Adel Abdessemed aurait fait scandale en 2000 en exposant une étoile faite de joints de cannabis, intitulée Oui : scandale réel ou mystification montée de toute pièce par l’institution et la presse collabo ? En quoi, en 2000, une pseudo-sculpture en cannabis est-elle scandaleuse ? De qui se moque-t-on réellement ?
Qu’il détricote une burqa par le bas et s’arrête après avoir dévoilé le pubis du mannequin, qu’il se fasse suspendre par les pieds sous un hélicoptère pour gribouiller une toile selon les variations de la rotation, qu’il dessine un labyrinthe avec de la crotte de chien, réalise un montage vidéo avec des scènes d’abattage d’animaux à coups de masse, reproduise le coup de tête de Zidane dans une sculpture monumentale, filme une jeune femme donnant le sein à un cochonnet, promène des sangliers dans la rue Lemercier (Paris) ou qu’il réalise la structure extérieure d’un cercueil de vingt-quatre mètres de long sur huit de haut, en métal, tout cela souligne les égarements mentaux d’un homme brisé. Nul doute que l’assassinat, en 1994, du directeur de l’école des beaux-arts d’Alger par les islamistes l’a profondément traumatisé. Mais cela ne justifie pas l’engouement de certaines institutions ou collectionneurs d’art contemporain – sauf à continuer à tenter de chasser la beauté et enfouir l’âme humaine sous des tombereaux d’ordures – comme si le quotidien n’en déversait pas assez sur nos têtes, devant nos yeux brûlés de tant d’horreur – ou à continuer le cirque de l’AC dans la grande lessiveuse d’argent sale qui se recycle au grès des adjudications et des ventes en atelier…
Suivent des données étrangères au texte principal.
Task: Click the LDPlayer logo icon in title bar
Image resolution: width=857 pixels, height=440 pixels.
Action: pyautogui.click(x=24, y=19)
A en croire Hélène Cixous il faut comprendre ce pauvre Adel confondu parmi ses frères les ânes qui, en Algérie – cette animalgérie –, sont nommés bourricots, dans ce françaisdalgérie qui le fait rimer avec bicots, dans le traitement brutal de l’idiome concentré vers cet Autre qu’il faut rabaisser… Cela se passe en 1840. Sauf qu’Hélène Cixous, comme toutes les bonnes âmes, se plaît à s’épancher avec les victimes sans voir plus loin. Car si le prétexte d’invasion de l’Algérie reste trivial, il n’en demeure pas moins vrai que depuis Louis XIV l’idée est évoquée, non par pur esprit de conquête mais dans une opération de défense. Il s’avère que je suis né dans une ville enclavée entre les massifs des Maures et de l’Esterel. Nommé ainsi car pendant des siècles les barbares venus de l’autre côté de la Méditerranée menaient des razzia dans toutes les villes côtières du Var, notamment, car la géographie naturelle leur permettait d’échapper à la troupe du roi, dans ce fameux massif devenu des Maures puisque les mauresques s’y retranchaient après avoir tué hommes et enfants et enlevés les femmes, avec comme point stratégique les fameuses vallées autour de La Garde Freinet libérée des Sarrasins par le comte de Provence en 973 ce qui n’arrêta pas les opérations punitives menées depuis le Maghreb ; cela explique donc ce mépris affiché envers ces arabes colonisés car devant être à tout prix pacifiés.
Et si Adel est donc né, comme Hélène, d’un pays d’où la pitié pour l’âne avait été bannie, cela ne justifie en rien son absence de goût, ni le fait qu’on puisse justifier de l’exposer.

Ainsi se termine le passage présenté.